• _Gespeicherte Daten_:
════════════════

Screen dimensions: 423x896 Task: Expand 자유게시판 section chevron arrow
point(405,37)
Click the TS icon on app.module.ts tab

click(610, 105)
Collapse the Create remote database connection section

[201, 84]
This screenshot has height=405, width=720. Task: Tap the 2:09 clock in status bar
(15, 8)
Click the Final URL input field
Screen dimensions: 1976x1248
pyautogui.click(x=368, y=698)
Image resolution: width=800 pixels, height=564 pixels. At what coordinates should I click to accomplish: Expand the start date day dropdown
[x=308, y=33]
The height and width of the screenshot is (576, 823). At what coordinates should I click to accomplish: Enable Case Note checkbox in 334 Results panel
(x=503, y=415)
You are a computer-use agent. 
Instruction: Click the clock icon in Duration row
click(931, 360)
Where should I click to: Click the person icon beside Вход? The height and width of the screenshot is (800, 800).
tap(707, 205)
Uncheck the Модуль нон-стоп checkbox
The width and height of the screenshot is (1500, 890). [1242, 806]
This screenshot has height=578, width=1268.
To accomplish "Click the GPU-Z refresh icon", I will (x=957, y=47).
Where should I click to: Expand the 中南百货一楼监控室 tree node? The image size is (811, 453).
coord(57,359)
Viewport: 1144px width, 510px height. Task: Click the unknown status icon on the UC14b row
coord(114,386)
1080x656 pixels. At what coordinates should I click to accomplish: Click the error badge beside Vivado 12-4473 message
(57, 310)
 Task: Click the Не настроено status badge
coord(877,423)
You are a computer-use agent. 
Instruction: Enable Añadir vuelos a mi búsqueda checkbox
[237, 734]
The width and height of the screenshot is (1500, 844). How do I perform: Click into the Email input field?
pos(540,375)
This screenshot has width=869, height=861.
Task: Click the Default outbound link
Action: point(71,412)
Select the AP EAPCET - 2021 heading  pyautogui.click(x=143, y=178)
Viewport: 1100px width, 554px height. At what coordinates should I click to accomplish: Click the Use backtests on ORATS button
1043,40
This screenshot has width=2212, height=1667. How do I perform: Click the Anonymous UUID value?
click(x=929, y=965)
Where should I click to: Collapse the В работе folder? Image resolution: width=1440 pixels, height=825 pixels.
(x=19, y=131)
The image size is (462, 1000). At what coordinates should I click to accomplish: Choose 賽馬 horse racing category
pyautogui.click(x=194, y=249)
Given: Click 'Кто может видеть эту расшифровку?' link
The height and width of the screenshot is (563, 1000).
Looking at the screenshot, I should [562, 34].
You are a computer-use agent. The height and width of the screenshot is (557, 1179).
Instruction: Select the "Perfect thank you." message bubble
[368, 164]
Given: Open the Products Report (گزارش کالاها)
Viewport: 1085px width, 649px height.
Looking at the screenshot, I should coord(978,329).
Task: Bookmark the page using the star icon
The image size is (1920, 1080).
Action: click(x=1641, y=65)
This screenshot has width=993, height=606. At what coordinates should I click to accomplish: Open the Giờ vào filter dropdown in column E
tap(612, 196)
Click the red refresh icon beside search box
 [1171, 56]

════════════════

• _ZIEL DER AUFGABE_: Gib die Zeilen Wort für Wort wieder, beginnend mit der Zeile, die „You are a computer-use agent. The“ enthält, und weiter bis zum Ende der Einträge, beide Enden eingeschlossen.

• _ERGEBNIS DER ÜBUNG_:
You are a computer-use agent. The height and width of the screenshot is (557, 1179).
Instruction: Select the "Perfect thank you." message bubble
[368, 164]
Given: Open the Products Report (گزارش کالاها)
Viewport: 1085px width, 649px height.
Looking at the screenshot, I should coord(978,329).
Task: Bookmark the page using the star icon
The image size is (1920, 1080).
Action: click(x=1641, y=65)
This screenshot has width=993, height=606. At what coordinates should I click to accomplish: Open the Giờ vào filter dropdown in column E
tap(612, 196)
Click the red refresh icon beside search box
 [1171, 56]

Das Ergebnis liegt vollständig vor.